I wouldn't worry yourself too soon - I had absolutely no sleep for three and a half days once. You'll pass out eventually - I woke up on the floor with no idea how I got there last time. Just out cold.
The independence thing just annoys me. My family are extremely controlling, intrusive and invasive and I can't stand it. I'm very private to the point of secretiveness, and would rather go without than accept help. I can care for myself - I'm neat because I'm minimalistic and utilitarian, so don't really have anything that's non-essential. I'm clean and mindful of cleaning myself regularly. I require no emotional support and actually find it uncomfortable when people try to give it. I do forget to eat, sometimes for a few days if occupied, but you can go several weeks without food before you die and I obviously remember before then. I'm odd, but I can communicate okay most of the time on practical matters. Not always, but mostly. I am very organized so long as my notebook is within reach (I have bad memory, especially short term, thus drive everyone nuts with lists and post-its reminding me of everything). I am a good cook and cook for myself, do my own shopping, drive/look after the car, pay bills, keep appointments.
What gets me is work. I burn out spectacularly.

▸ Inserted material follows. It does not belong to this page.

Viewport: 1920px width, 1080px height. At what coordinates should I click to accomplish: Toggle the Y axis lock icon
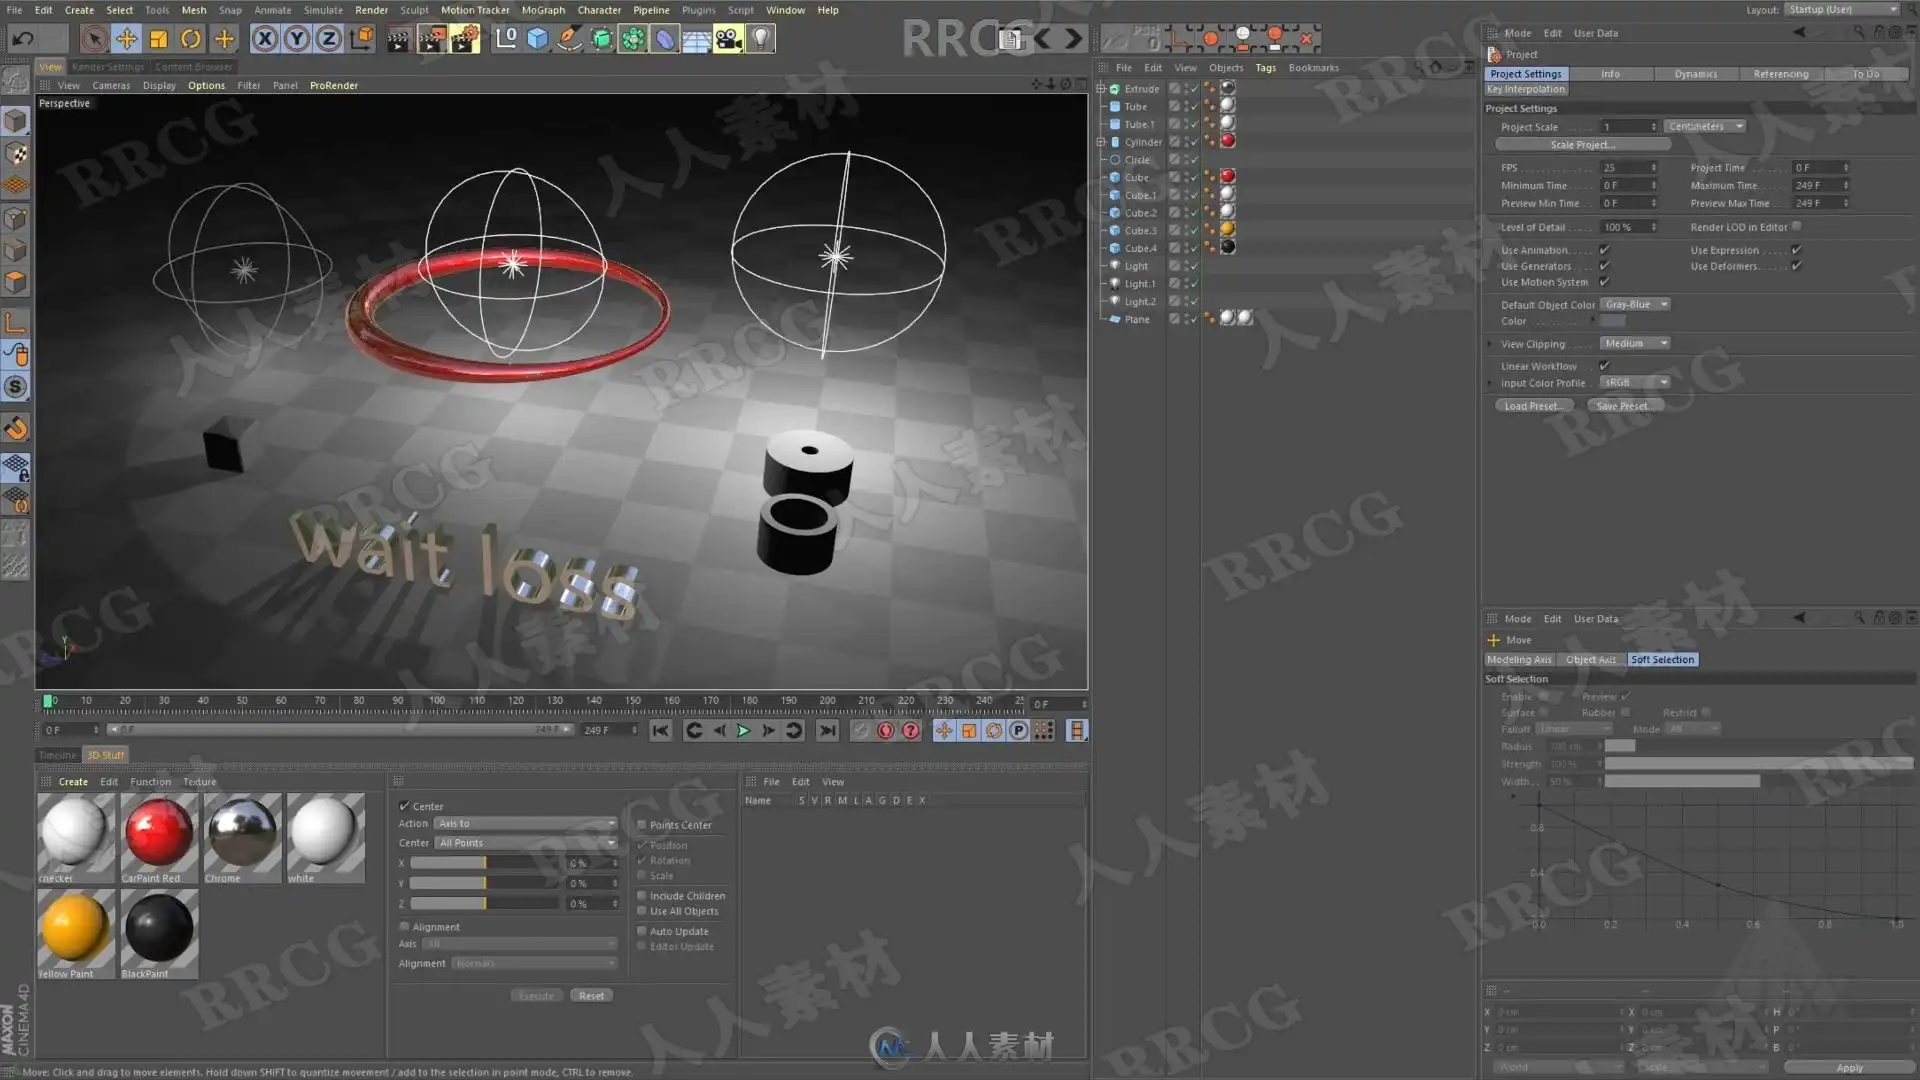pyautogui.click(x=297, y=39)
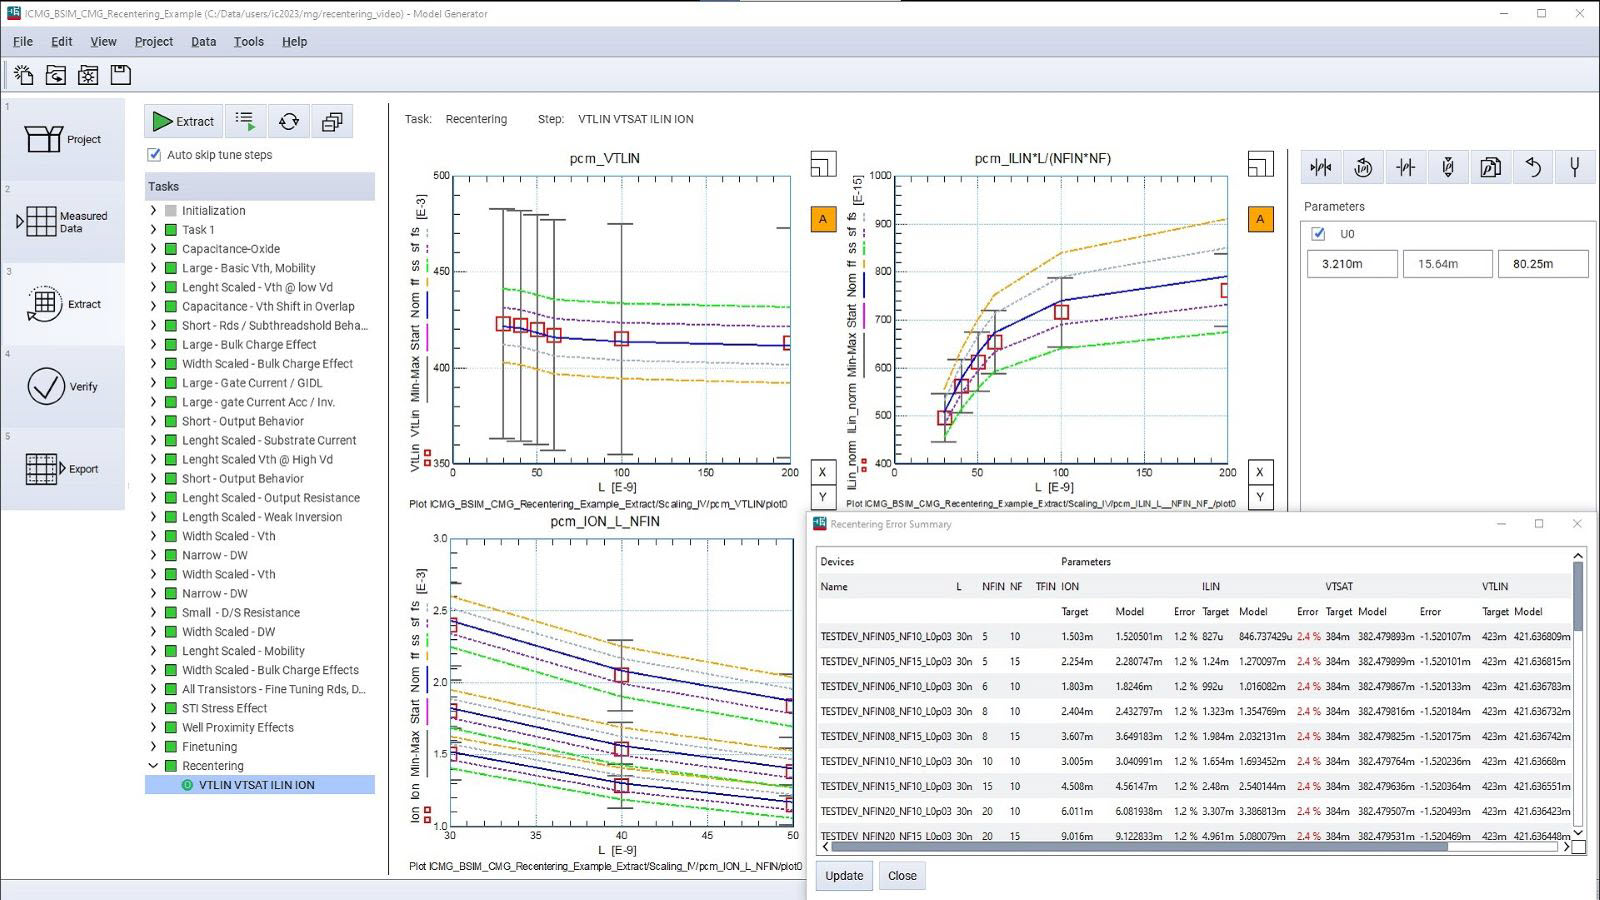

I have worked some professional full-time jobs before, and it's great at first - but then I can't sleep, I start feeling like it's oppressive, I can't see the end or a way out as it just goes on and on, same thing every day, I start shutting down and forget how to do simple things like drive or talk, start getting depressive and so on.
I'm moving on to another full-time job at the moment, and am just really hoping this one will be different. I would be the picture perfection of aspie independence if I could just manage to keep a job longer than a year!